Un cadastre national
C’est en raison justement, d’un flou dans les chiffres, que le corps estudiantin réclame un cadastre. L’intérêt est de faire un réel état des lieux du nombre de médecins et dentistes belges possédant un INAMI, par spécialités, ainsi que leur répartition en Belgique et à l’étranger. David Desmet, porte-parole de l’ABSyM, ajoute : « ça fait 20 ans que, nous aussi, réclamons un cadastre, car nous savons que s’il y a des pénuries, c’est dans les villages. Là oui, on peut parler de pénurie, mais c’est l’inverse qui se produit en ville où certains médecins se tournent déjà les pouces. Il y a une très mauvaise répartition géographique des médecins, pas de pénurie générale. » Les manifestants rejettent malgré tout le constat du syndicat, « cela fait des années que le monde politique savait que ça allait arriver mais personne n’a jamais voulu faire quoi que ce soit » ajoute Roxane Vital, médecin PG (1ère année) en chirurgie et affectée aux urgences du CHU de Bruxelles. Les étudiants eux-mêmes n’étaient pas au courant que des distributions supplémentaires de numéros INAMI (pris sur ceux de l’année suivante) étaient effectuées pour permettre à tous les diplômés d’exercer. Une action qui n’a fait qu’accélérer l’échéance.

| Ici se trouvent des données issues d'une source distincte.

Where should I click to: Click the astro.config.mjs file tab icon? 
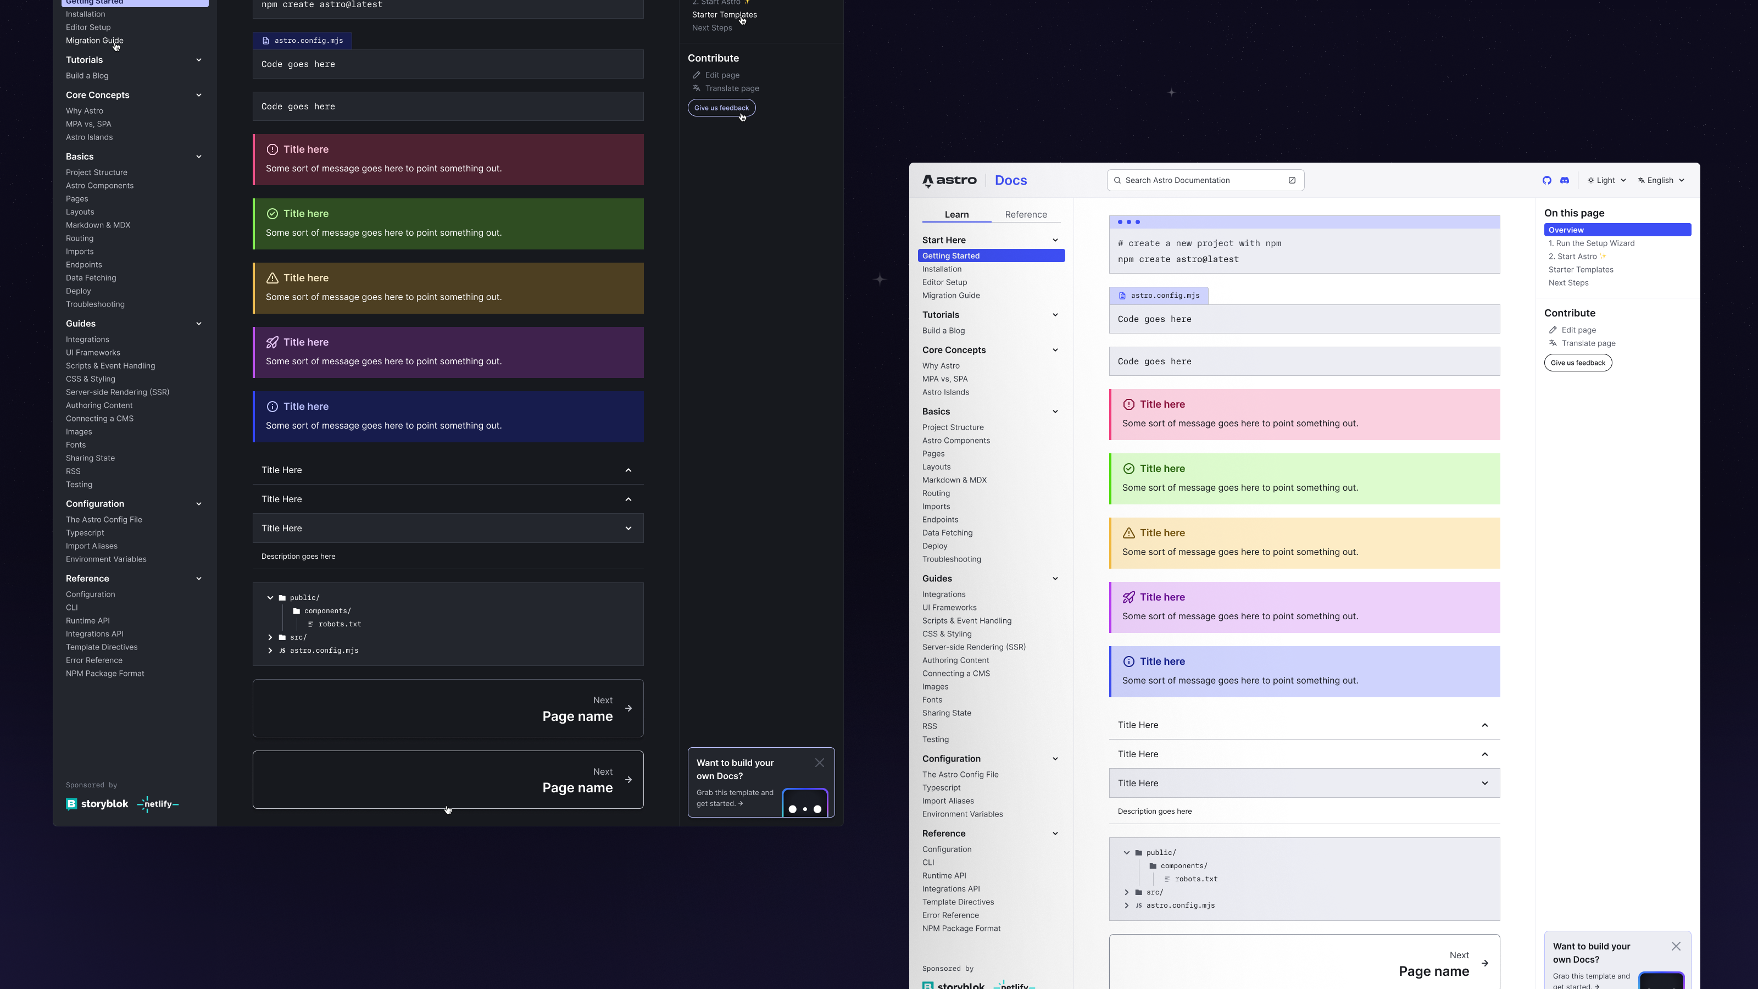coord(1123,295)
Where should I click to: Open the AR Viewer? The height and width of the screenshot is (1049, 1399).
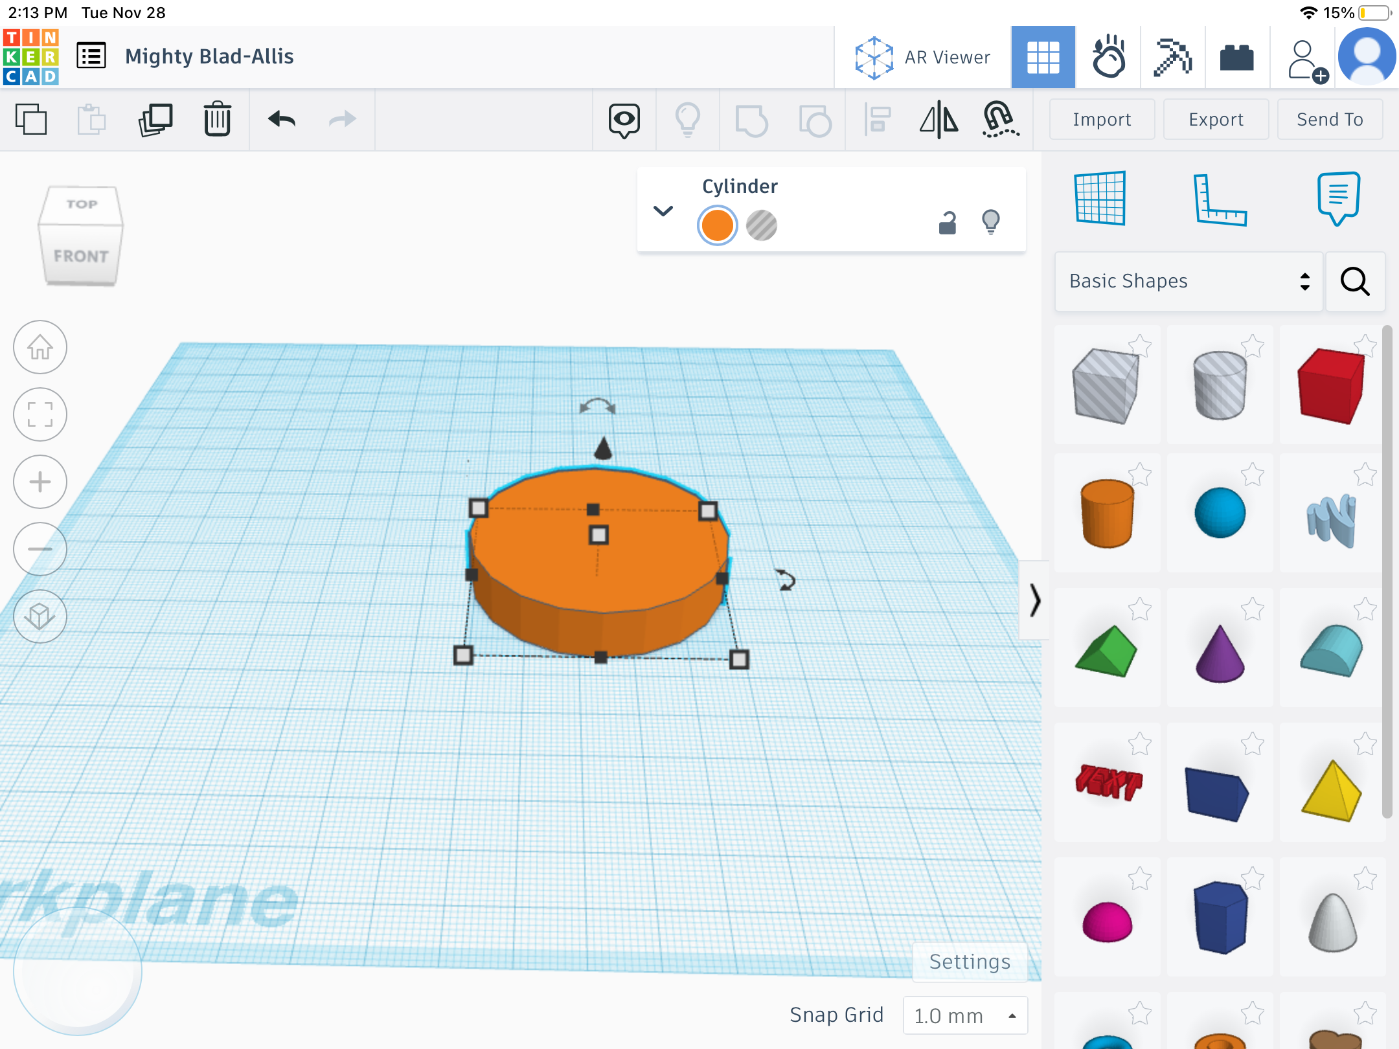pos(922,57)
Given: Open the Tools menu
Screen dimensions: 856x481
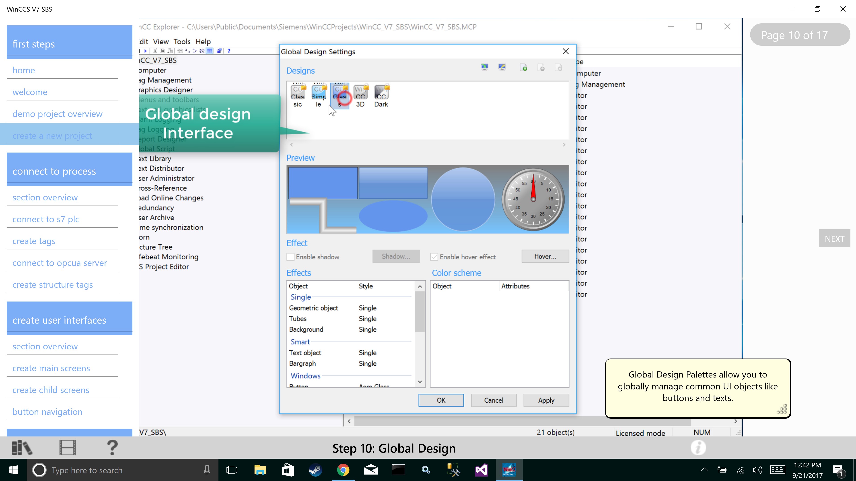Looking at the screenshot, I should [x=182, y=41].
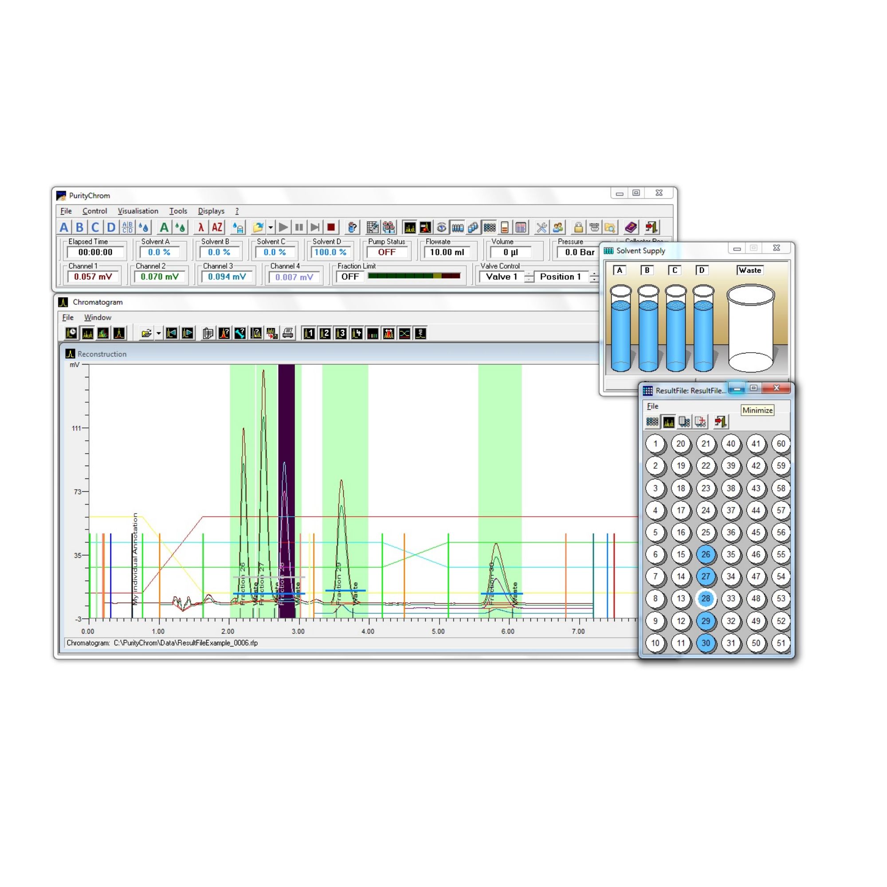This screenshot has height=887, width=887.
Task: Open the Visualisation menu
Action: point(138,211)
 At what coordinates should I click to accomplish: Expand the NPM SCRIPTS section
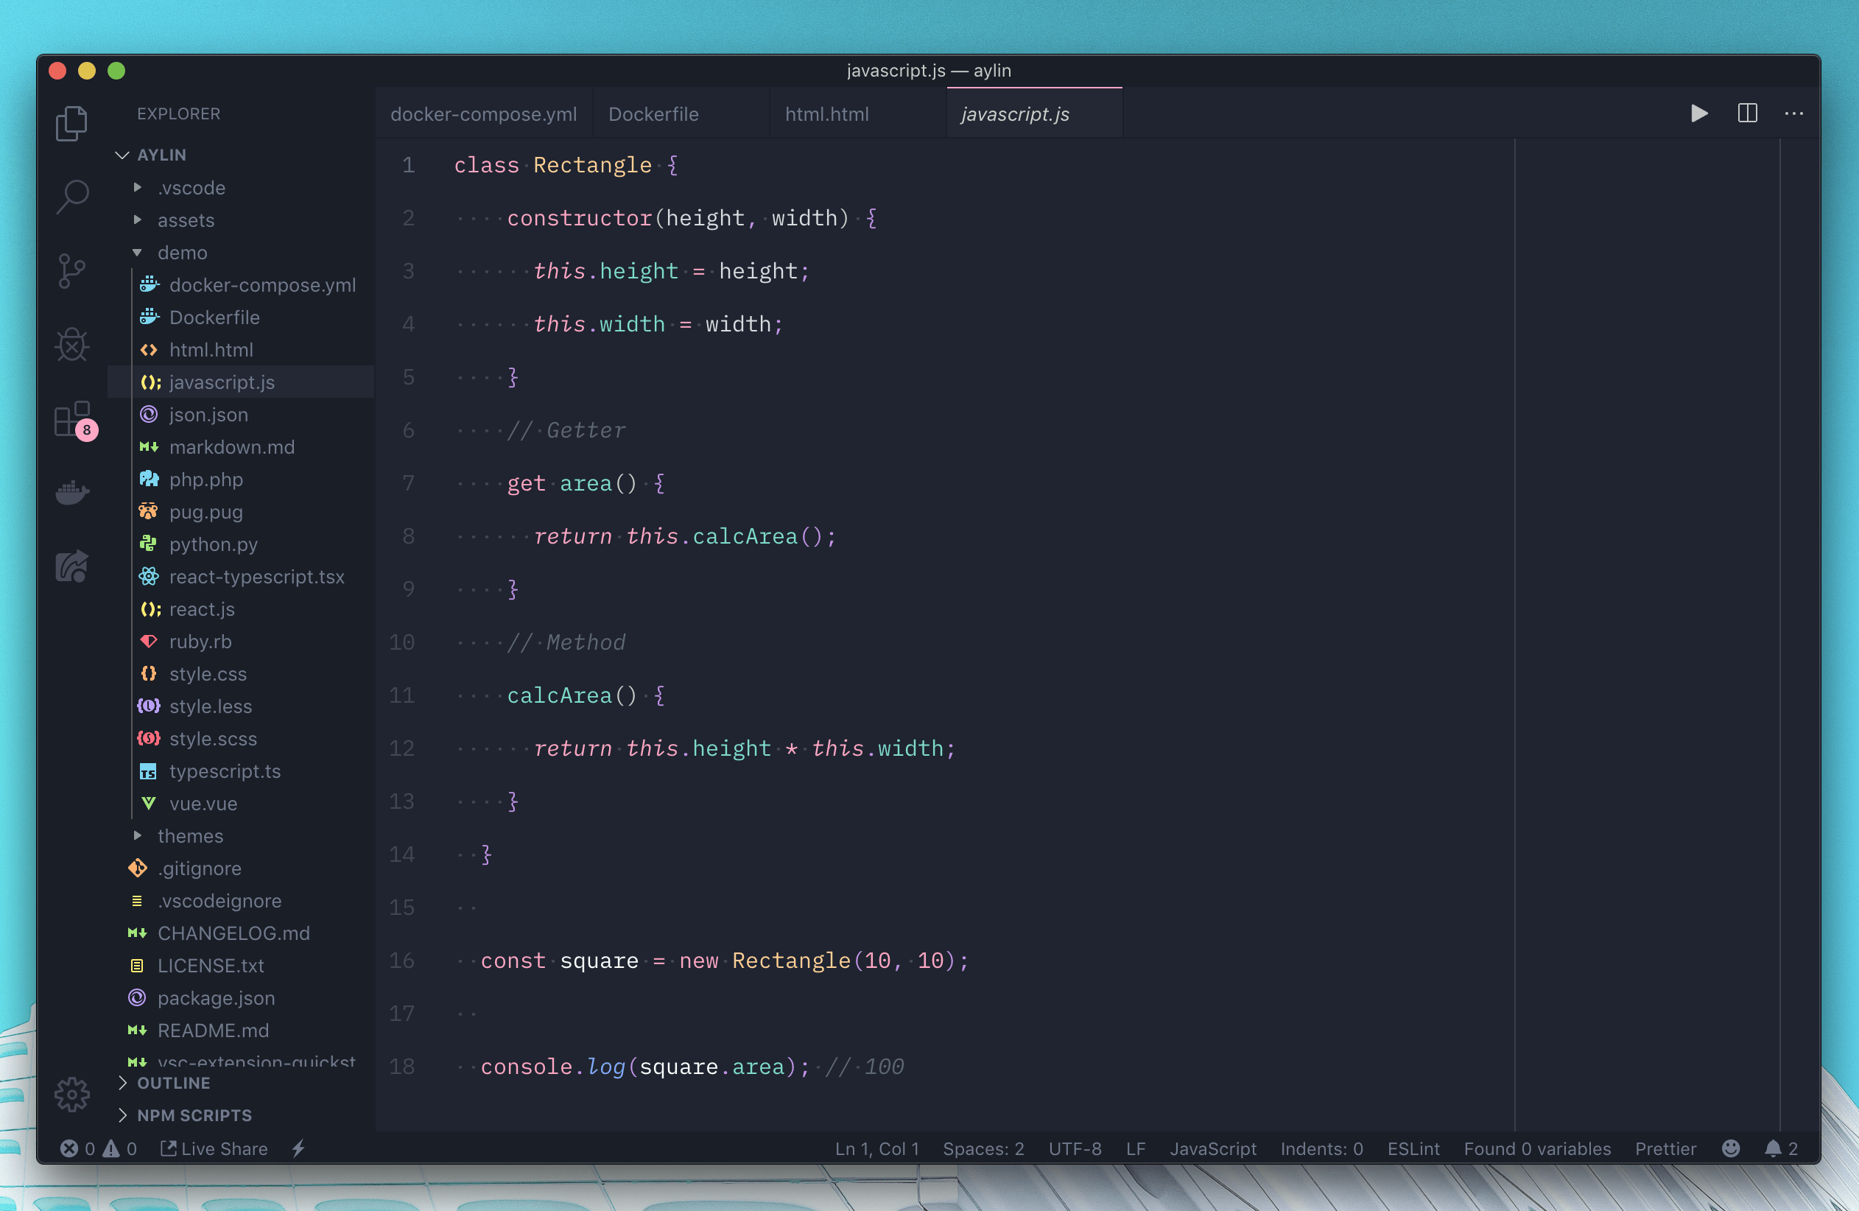[194, 1115]
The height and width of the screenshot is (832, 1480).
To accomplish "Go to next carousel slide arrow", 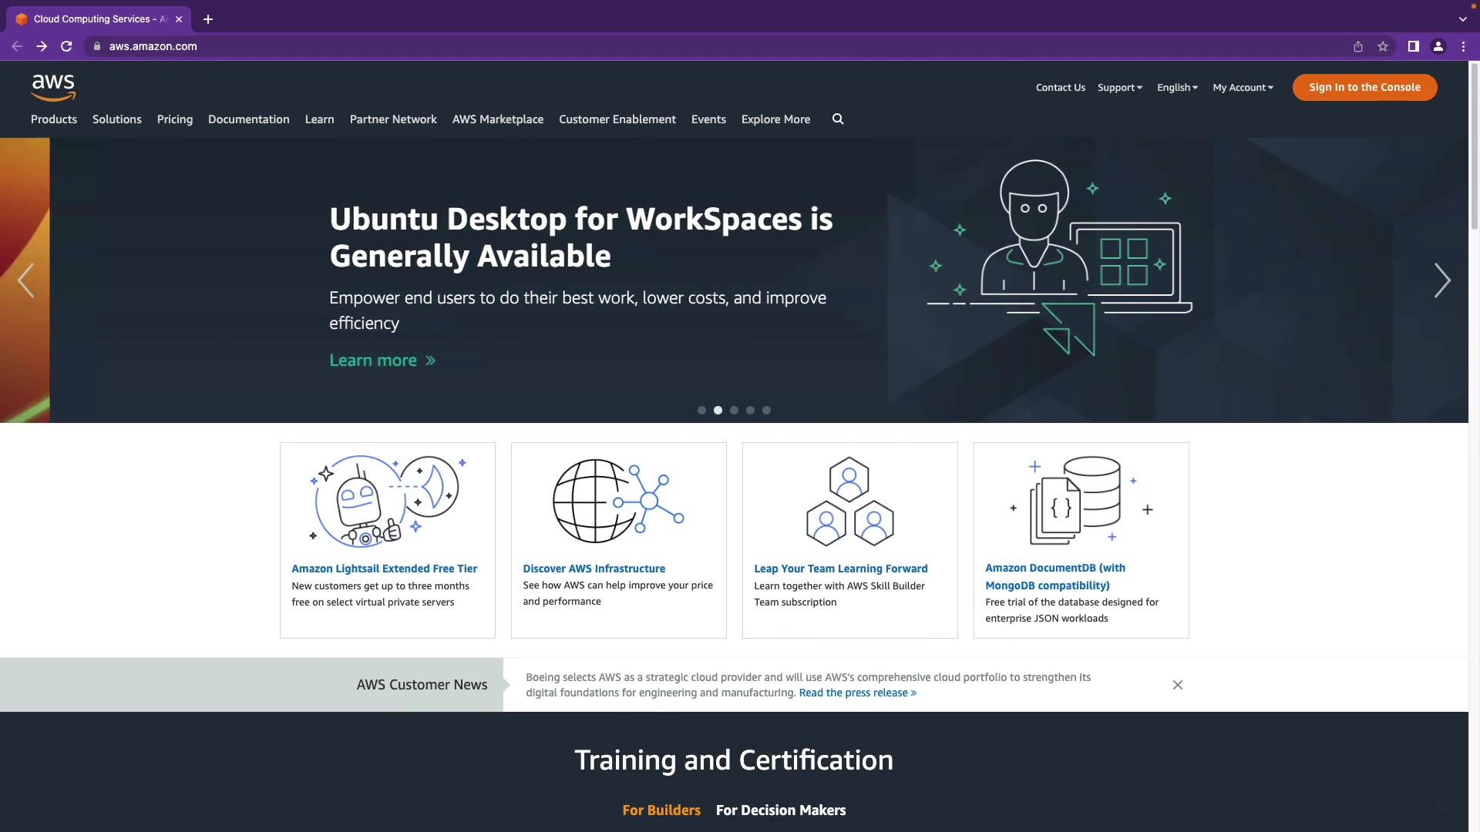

La politique de lissage, une bombe à retardement
Les universités francophones de médecine, ne prenant pas de mesures de restrictions à l’entrée des études, ont dû appliquer une politique de lissage, en piochant des numéros à l’avance sur les générations suivantes. « Vous voulez savoir pourquoi les universités ont arrêté de faire leur système de lissage maintenant ? » questionne Melissa, « parce qu’il y a un nouveau gouvernement ! Et qu’elles ont estimé que c’était le bon moment pour faire pression, en nous instrumentalisant afin que nous fassions bouger les choses, comme elles n’ont pas pu le faire pendant 10 ans. » Ces témoignages laissent transparaître une exaspération générale. Exaspération qui n’est pas partagée du côté flamand où les numerus clausus, restés d’application, maintiennent le nombre de diplômés en médecine à un certain seuil, proche de celui du nombre d’INAMI disponibles. Patrick Desmet ajoute par ailleurs ; « il y a une discordance nord/sud dans l’accès aux études de médecine. Alors que l’INAMI est donné par le fédéral, la mise en place de tests d’entrée à quota est une compétence communautaire. Les francophones ont mis fin au numerus clausus en 2008 alors qu’ils faisaient déjà du lissage. C’est la faute à la politique francophone ». Cependant, certaines voix au sein du corps estudiantin pointent du doigt l’association syndicale. Pour eux, c’est une majorité de médecins pratiquant dans le privé qui siège à la tête de l’ABSyM. S’ils ne soutiennent pas les étudiants dans ces manifestations, c’est uniquement pour protéger leurs intérêts. Moins de médecins sur le marché leur garantit plus de consultations.